ACTIVITY: Excluding pictures, retype the line with "Proceed with the Next > button" and each line that follows it to the end of the data below, word for word.

##########

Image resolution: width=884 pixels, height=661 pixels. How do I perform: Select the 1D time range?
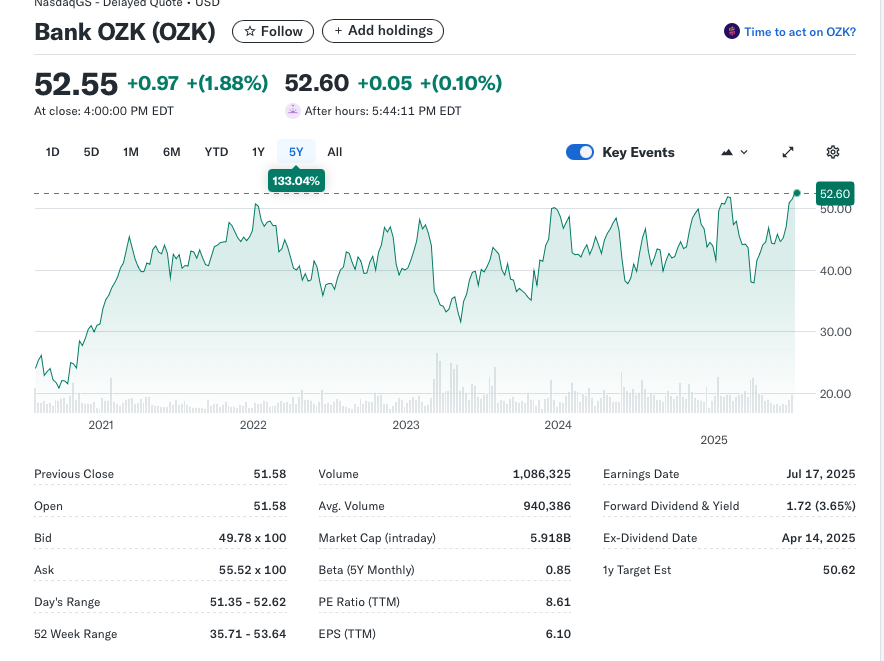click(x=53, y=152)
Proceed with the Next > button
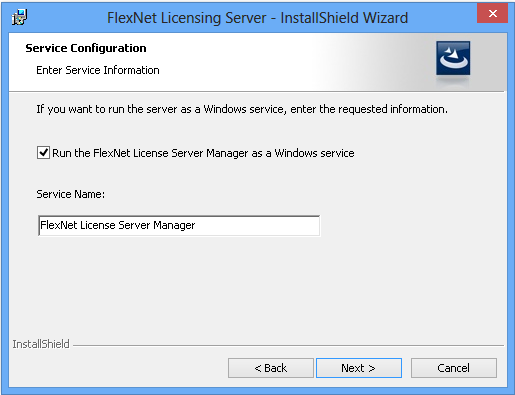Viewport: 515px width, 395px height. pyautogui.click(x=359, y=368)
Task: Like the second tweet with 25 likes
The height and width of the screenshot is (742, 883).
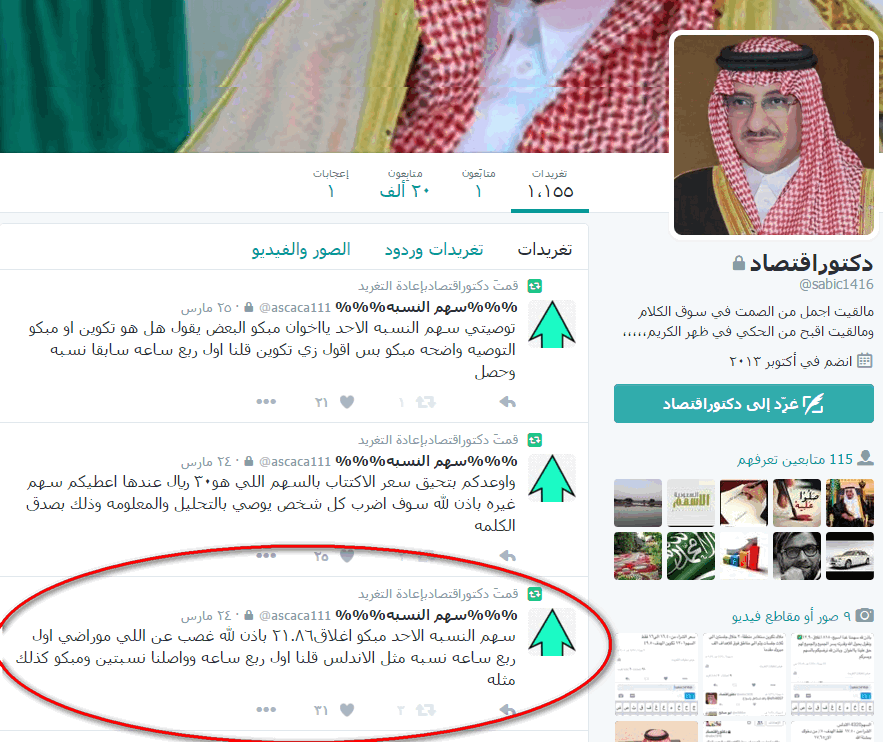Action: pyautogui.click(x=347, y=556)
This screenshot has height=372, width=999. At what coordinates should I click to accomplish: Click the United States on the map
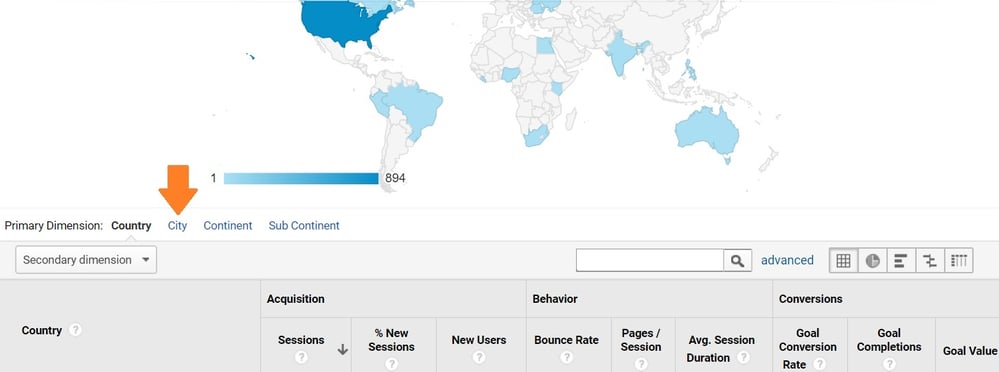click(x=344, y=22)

##########

ANSWER SECTION:
Proceed with the Next > button
Viewport: 515px width, 395px height. pyautogui.click(x=359, y=368)
Task: Like the second tweet with 25 likes
The height and width of the screenshot is (742, 883).
Action: pyautogui.click(x=347, y=556)
This screenshot has height=372, width=999. At what coordinates should I click to accomplish: Click the United States on the map
click(x=344, y=22)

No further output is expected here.